If approved by the City Council, the study would determine the viability of carbon capture at the Waste-to-Energy Plant, draft up designs and explore the best ways to dispose the concentrated carbon dioxide once it’s been removed. Eastern Washington is well-suited to potential disposal methods, including storage of carbon dioxide in wells deep in basalt or possible use of natural magnesium formations that can turn the carbon into a solid mineral such as magnesite, allowing it to be stored permanently, Pavlova added.

It is less likely there is a current local market where the carbon dioxide could be sold for industrial purposes, Pavlova noted. CarbonQuest’s projects in New York state have been able to move the captured carbon dioxide for use in concrete, where it can be both locked up permanently and put to commercial use, but Washington currently lacks the carrots and sticks that make that market viable, she added.

But city officials still project optimism about the potential prospects, whether for selling carbon dioxide for use in concrete, fertilizer or sustainable aviation fuel, a potential use being explored by startup Twelve with their pending plant in Moses Lake. Even sequestering the carbon without further commercial use could be a financial boon for the city, opening up potential tax credits, noted Marlene Feist, the director of the city’s public works division, which oversees solid waste operations including the Waste-to-Energy Plant.

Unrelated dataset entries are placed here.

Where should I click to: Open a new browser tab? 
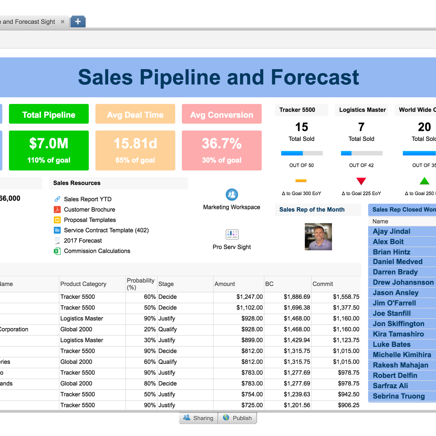[x=77, y=21]
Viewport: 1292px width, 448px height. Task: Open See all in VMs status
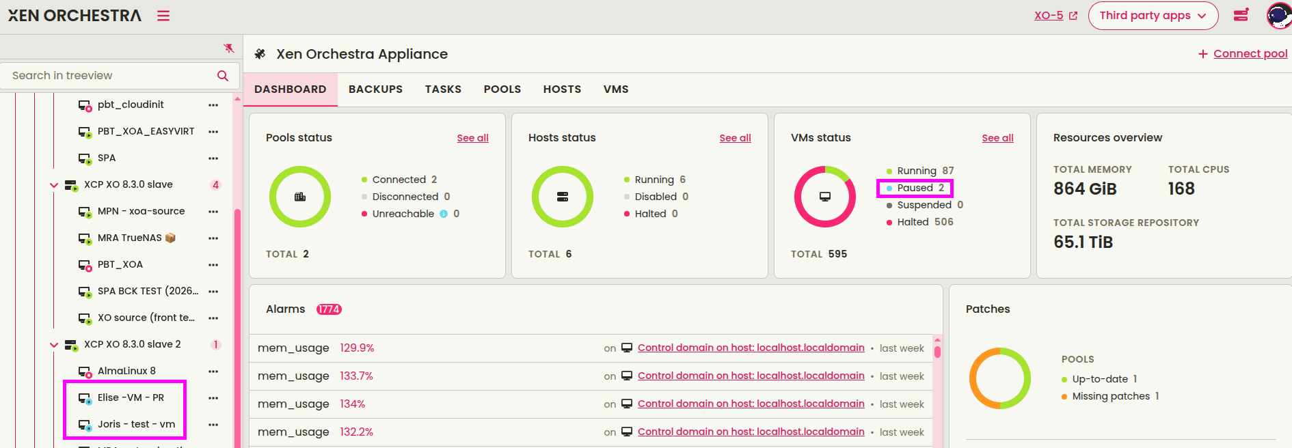click(x=997, y=138)
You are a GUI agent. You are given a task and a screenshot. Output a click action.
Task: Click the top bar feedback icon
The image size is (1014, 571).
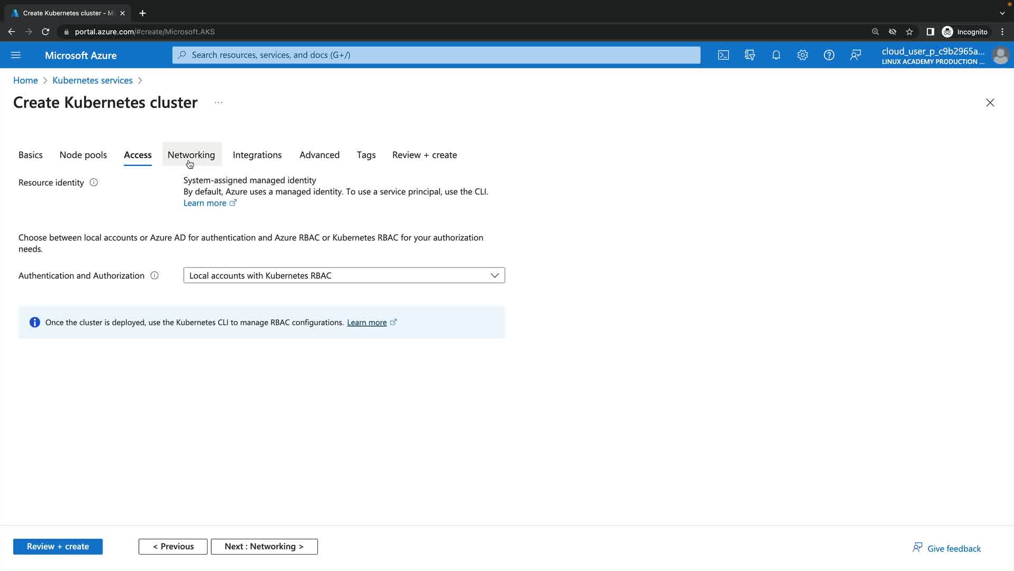[x=856, y=55]
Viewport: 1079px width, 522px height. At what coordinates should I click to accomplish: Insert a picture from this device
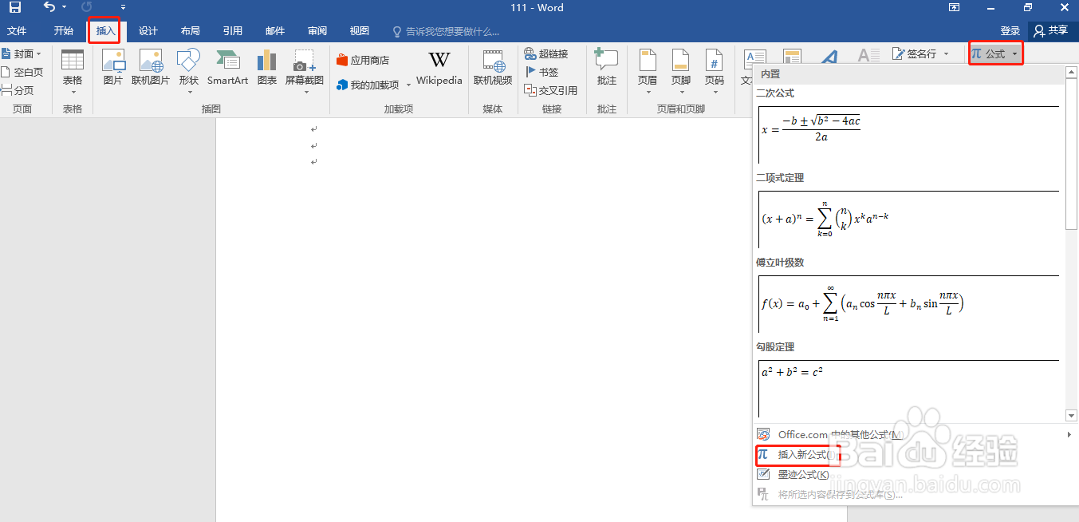112,70
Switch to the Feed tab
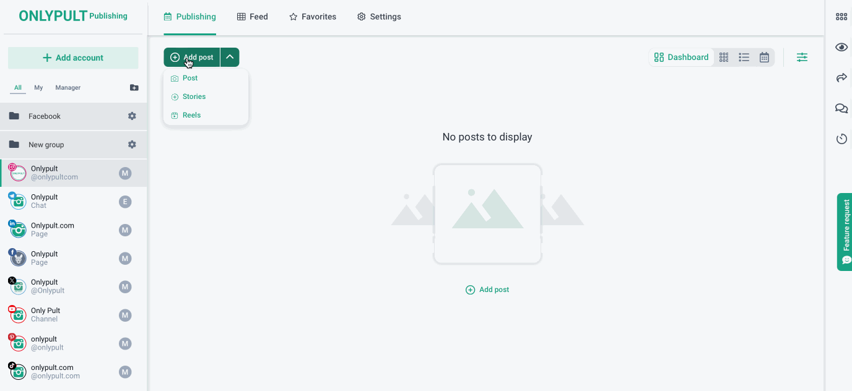This screenshot has width=852, height=391. (253, 17)
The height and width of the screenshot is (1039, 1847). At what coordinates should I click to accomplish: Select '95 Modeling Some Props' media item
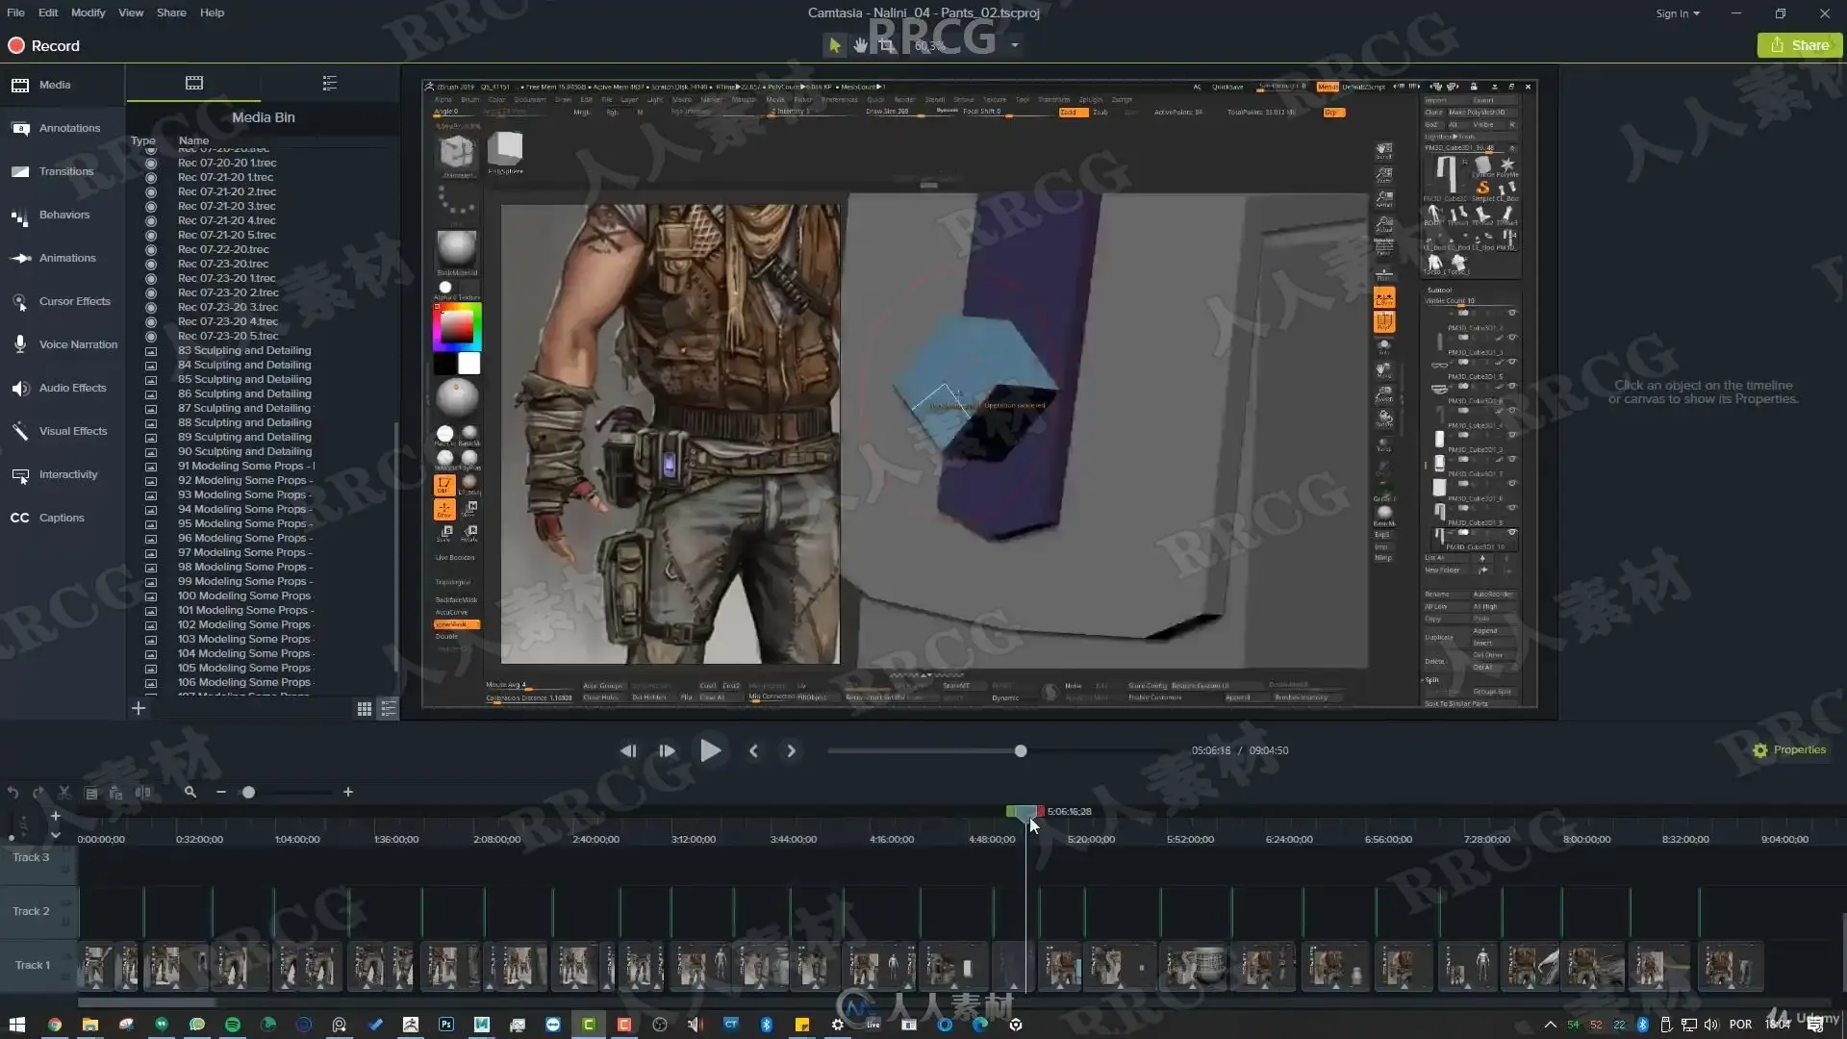click(241, 523)
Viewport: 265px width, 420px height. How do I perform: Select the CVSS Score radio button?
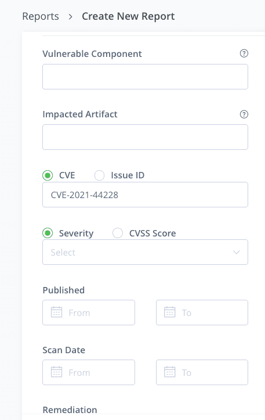coord(118,233)
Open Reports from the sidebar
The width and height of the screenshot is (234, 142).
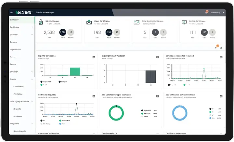click(13, 64)
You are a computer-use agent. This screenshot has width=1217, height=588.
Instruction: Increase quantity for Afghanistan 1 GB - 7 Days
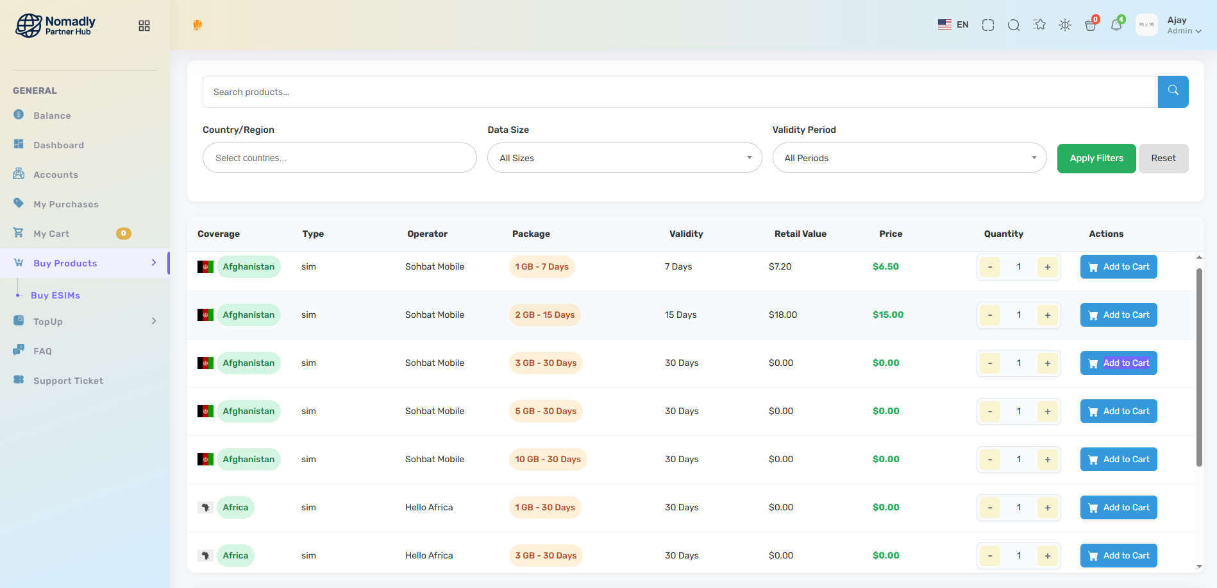pyautogui.click(x=1047, y=267)
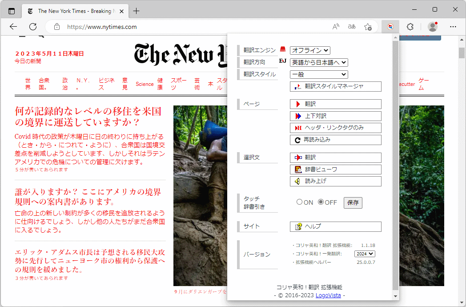Screen dimensions: 466x307
Task: Click the 翻訳スタイルマネージャ button
Action: (x=335, y=86)
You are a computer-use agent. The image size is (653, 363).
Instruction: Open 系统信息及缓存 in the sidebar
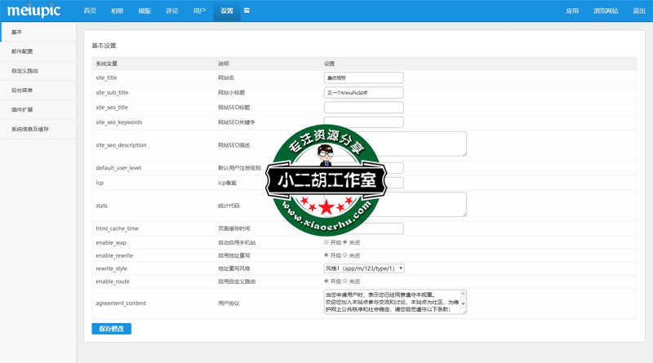(29, 129)
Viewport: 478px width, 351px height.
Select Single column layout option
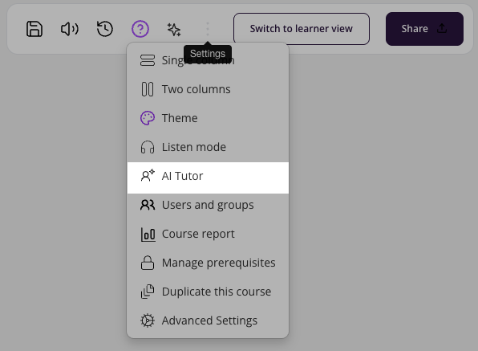[208, 60]
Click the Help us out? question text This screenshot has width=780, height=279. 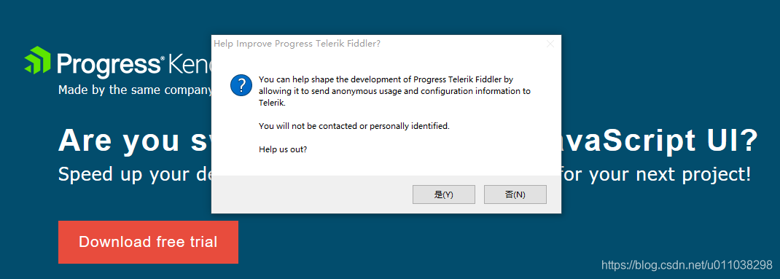pos(283,149)
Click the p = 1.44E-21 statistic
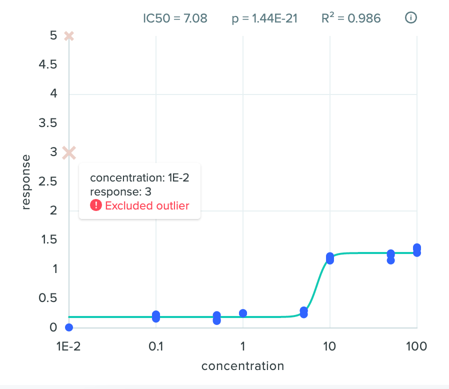This screenshot has width=449, height=389. tap(265, 19)
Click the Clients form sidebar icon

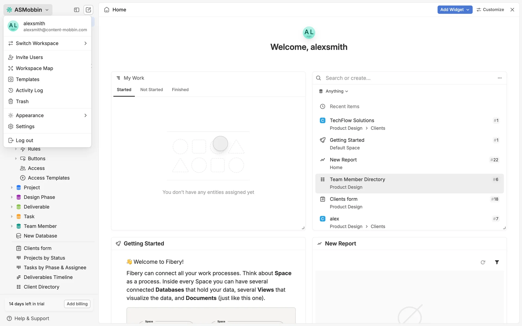click(x=18, y=248)
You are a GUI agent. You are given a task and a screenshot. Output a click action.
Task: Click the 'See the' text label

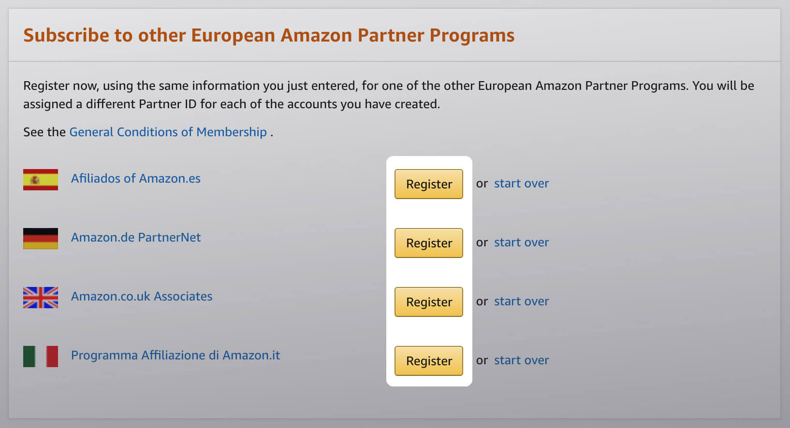coord(44,132)
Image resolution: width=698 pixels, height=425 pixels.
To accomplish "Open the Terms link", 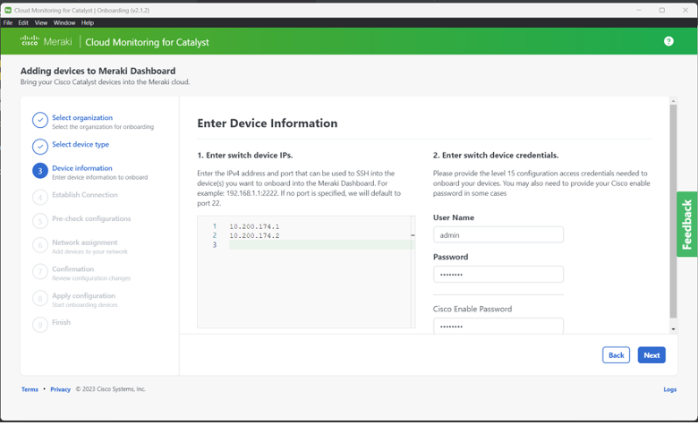I will pyautogui.click(x=30, y=389).
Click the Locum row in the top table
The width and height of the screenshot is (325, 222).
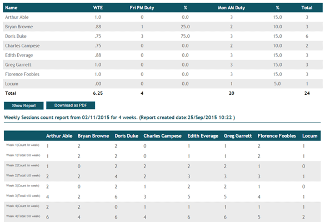pyautogui.click(x=163, y=84)
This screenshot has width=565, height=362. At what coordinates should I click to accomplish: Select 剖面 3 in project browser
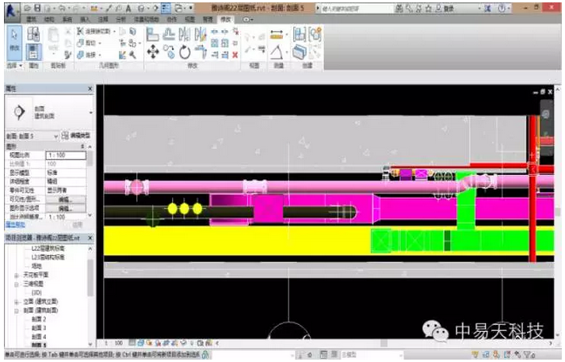point(39,328)
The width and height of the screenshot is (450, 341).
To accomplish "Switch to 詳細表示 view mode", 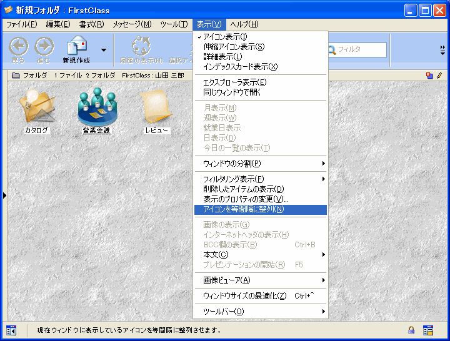I will 218,57.
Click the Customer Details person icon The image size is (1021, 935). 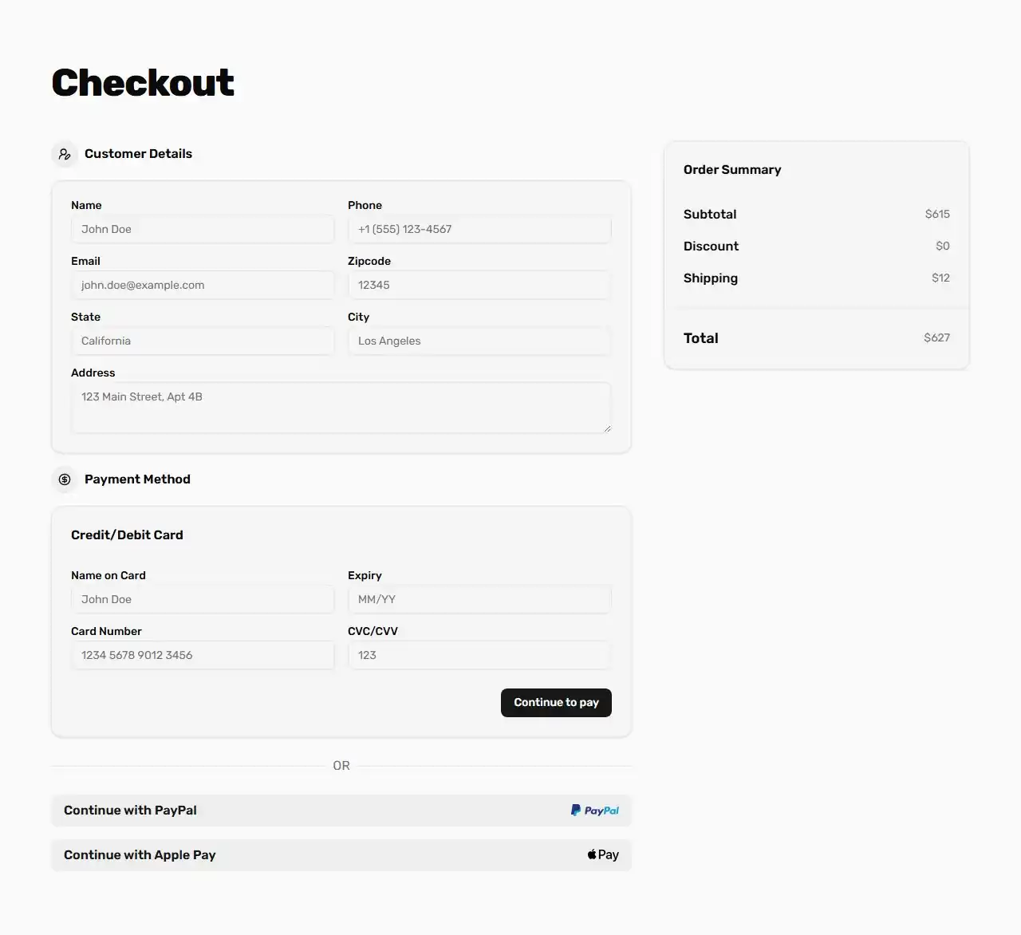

The study also implicitly dares the state to blink: If regulators heavily fine Spokane’s facility, there won’t be money to consider carbon capture technologies that could run into the tens of millions of dollars in construction costs, nor will a facility under fire by the state be attractive for potential grants, Feist noted.

On the other hand, however, there’s no guarantee the project will move beyond the study stage if the state does exempt the Waste-to-Energy Plant from having to purchase carbon credits, though Feist said city leaders want to see it happen.

“We would like to, but we’re talking about tens of millions of dollars,” Feist said. “This kind of investment can happen, but it takes time and planning to do so. Whether we have the exact answer from this study, we don’t know, but maybe we have a roadmap.”